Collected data
● ● ● ● ● ● ●

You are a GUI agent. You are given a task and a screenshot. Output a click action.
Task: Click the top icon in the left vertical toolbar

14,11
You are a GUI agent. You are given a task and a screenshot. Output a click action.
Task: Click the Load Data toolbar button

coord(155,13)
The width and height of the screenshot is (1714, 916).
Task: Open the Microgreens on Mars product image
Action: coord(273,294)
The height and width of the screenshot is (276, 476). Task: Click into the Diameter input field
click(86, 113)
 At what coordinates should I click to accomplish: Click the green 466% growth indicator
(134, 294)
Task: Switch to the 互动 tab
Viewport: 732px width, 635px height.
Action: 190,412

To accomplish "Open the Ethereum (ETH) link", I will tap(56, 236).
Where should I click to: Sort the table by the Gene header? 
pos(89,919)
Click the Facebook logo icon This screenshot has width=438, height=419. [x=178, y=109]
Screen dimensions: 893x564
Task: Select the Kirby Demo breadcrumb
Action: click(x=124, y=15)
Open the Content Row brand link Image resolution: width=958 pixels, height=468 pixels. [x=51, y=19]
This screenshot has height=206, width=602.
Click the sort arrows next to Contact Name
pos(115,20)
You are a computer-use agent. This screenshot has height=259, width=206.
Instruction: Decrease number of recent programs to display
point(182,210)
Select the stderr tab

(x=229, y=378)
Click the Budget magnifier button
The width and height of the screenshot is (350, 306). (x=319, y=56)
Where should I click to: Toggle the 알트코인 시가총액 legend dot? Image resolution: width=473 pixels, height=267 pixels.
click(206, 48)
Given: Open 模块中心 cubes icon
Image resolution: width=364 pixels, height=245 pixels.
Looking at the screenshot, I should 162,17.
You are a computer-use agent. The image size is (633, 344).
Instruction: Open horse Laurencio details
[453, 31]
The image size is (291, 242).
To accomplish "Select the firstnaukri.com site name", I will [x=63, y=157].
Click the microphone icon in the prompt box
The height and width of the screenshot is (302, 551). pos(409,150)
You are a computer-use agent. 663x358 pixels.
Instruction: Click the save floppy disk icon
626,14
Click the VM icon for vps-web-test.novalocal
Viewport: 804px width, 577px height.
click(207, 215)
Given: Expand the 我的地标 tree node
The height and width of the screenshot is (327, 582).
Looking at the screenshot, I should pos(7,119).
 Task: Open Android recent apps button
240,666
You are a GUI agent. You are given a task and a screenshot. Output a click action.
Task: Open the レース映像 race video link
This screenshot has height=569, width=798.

● ● ● ● ● ● ●

* **ACTIVITY**: The required output is every line above from the one with "The image size is (291, 242)." down to the one with "Click the VM icon for vps-web-test.novalocal", restated word for word, ends included.

* **FINISHED TASK**:
The image size is (291, 242).
To accomplish "Select the firstnaukri.com site name", I will [x=63, y=157].
Click the microphone icon in the prompt box
The height and width of the screenshot is (302, 551). pos(409,150)
You are a computer-use agent. 663x358 pixels.
Instruction: Click the save floppy disk icon
626,14
Click the VM icon for vps-web-test.novalocal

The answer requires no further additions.